Extracted data entries:
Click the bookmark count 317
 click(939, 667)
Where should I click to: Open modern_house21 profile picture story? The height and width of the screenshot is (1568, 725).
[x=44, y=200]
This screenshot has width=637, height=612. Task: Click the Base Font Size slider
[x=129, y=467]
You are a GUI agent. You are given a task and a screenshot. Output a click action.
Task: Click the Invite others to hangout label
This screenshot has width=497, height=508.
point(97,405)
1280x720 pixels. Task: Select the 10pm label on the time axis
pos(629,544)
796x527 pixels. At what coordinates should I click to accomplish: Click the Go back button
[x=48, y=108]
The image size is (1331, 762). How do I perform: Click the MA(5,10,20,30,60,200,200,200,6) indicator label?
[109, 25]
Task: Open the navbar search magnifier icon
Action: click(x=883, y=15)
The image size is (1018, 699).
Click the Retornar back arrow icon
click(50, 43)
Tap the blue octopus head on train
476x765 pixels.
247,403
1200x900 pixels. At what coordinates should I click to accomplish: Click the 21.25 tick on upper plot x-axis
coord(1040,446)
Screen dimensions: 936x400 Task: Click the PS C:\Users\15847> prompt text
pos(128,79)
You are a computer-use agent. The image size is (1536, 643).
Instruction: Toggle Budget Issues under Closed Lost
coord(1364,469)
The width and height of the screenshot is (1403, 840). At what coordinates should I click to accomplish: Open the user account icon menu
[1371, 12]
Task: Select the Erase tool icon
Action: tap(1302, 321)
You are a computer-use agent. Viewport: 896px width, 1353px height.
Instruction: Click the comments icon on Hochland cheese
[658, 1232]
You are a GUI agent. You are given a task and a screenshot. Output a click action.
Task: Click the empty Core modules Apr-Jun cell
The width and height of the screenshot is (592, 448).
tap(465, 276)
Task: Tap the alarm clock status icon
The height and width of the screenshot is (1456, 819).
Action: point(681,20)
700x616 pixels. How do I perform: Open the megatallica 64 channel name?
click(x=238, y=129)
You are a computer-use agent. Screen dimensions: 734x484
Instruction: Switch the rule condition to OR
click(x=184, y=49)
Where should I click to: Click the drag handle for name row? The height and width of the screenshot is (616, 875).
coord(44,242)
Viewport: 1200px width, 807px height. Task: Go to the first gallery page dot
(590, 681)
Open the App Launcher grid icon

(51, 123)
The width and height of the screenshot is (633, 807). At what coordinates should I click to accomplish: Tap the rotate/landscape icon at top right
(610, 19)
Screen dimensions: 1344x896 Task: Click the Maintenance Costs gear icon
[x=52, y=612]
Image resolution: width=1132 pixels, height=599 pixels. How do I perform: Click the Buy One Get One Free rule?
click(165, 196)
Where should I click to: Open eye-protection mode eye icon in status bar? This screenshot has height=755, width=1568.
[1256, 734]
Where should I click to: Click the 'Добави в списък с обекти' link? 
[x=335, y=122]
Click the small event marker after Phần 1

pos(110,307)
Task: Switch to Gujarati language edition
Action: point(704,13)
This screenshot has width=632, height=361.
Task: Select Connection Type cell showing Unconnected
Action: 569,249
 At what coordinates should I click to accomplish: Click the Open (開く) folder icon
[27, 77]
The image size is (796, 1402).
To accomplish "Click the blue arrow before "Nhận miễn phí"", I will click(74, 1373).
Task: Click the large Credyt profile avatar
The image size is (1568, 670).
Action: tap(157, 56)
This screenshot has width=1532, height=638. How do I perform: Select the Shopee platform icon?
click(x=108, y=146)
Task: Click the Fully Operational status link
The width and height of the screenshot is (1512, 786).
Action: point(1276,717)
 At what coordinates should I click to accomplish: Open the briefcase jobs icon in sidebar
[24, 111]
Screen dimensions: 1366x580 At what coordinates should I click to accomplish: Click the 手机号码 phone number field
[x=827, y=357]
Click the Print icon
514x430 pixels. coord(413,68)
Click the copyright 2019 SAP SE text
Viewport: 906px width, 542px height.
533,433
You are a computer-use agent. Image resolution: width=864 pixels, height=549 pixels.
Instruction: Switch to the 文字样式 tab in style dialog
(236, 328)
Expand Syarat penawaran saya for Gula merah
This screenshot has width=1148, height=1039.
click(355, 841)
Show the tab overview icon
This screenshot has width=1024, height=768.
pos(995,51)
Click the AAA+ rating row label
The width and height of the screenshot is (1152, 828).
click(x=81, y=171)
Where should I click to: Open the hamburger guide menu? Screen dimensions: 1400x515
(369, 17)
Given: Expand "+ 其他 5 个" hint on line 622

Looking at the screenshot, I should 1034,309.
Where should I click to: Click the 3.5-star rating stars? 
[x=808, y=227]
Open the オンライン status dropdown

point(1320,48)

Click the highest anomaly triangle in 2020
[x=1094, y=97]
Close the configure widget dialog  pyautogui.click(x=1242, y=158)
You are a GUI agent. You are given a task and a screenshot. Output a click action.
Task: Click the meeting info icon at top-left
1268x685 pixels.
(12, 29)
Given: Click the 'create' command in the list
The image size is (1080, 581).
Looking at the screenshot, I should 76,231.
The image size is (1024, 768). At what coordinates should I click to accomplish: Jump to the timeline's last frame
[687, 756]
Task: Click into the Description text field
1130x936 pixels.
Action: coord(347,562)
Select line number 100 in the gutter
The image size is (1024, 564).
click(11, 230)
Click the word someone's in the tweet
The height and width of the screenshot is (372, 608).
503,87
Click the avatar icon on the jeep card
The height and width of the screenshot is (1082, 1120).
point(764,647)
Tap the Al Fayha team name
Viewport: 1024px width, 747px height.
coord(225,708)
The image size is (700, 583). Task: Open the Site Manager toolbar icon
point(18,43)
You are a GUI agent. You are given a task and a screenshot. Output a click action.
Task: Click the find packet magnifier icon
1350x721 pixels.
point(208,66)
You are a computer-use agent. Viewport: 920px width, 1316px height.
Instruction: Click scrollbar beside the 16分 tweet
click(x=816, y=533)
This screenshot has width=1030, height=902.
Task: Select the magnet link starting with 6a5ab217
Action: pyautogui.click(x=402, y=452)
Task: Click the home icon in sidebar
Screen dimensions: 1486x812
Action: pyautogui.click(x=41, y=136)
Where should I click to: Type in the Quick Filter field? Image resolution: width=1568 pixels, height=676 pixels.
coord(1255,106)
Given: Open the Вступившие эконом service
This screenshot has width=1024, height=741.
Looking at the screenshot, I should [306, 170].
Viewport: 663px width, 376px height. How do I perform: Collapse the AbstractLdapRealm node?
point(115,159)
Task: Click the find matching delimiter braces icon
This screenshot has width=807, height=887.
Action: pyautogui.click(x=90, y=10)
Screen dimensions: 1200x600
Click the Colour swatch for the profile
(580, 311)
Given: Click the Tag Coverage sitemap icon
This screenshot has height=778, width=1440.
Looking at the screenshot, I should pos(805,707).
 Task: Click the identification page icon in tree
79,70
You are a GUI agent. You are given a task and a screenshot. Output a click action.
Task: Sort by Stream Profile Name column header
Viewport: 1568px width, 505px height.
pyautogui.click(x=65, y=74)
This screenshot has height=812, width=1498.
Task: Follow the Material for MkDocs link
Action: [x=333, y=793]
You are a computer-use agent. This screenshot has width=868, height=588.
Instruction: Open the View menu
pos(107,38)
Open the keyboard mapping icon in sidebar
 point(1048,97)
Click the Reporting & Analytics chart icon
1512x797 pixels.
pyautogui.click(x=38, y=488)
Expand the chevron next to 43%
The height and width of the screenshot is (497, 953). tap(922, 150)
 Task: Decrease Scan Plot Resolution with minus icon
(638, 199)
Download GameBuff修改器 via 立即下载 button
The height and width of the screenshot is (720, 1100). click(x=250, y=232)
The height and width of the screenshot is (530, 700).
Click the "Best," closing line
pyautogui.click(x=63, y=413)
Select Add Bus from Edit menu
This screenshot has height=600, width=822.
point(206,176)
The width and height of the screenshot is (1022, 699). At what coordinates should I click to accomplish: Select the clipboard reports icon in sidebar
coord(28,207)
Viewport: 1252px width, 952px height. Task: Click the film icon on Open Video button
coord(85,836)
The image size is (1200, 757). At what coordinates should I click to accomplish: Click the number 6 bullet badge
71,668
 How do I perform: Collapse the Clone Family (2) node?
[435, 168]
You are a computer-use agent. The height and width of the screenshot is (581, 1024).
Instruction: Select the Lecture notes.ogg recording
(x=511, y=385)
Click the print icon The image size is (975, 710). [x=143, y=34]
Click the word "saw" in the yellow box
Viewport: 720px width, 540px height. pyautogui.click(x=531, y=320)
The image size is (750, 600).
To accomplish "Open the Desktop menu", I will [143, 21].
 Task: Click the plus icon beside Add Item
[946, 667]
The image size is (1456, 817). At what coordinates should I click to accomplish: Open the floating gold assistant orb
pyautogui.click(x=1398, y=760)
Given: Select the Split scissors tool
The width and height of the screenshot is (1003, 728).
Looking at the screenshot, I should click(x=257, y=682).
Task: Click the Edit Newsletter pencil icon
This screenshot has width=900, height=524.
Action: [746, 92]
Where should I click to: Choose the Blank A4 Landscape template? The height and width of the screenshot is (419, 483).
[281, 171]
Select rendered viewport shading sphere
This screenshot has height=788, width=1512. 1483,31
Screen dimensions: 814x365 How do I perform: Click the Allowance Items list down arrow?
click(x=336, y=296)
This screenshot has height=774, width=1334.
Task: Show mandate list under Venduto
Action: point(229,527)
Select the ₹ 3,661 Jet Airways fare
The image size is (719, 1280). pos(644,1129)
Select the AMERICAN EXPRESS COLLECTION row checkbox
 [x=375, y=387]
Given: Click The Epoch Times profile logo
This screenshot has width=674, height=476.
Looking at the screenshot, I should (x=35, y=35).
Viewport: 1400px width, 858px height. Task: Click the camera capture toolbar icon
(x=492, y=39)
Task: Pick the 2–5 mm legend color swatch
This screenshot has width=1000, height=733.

WHAT THE TASK REQUIRES:
Give back exactly the lines above starting at the line where "The image size is (1080, 581)." appears and ending at the line where "Select line number 100 in the gutter" appears, both included, with no other lines.

RESPONSE TO THIS EXERCISE:
The image size is (1080, 581).
Looking at the screenshot, I should 76,231.
The image size is (1024, 768). At what coordinates should I click to accomplish: Jump to the timeline's last frame
[687, 756]
Task: Click into the Description text field
1130x936 pixels.
Action: coord(347,562)
Select line number 100 in the gutter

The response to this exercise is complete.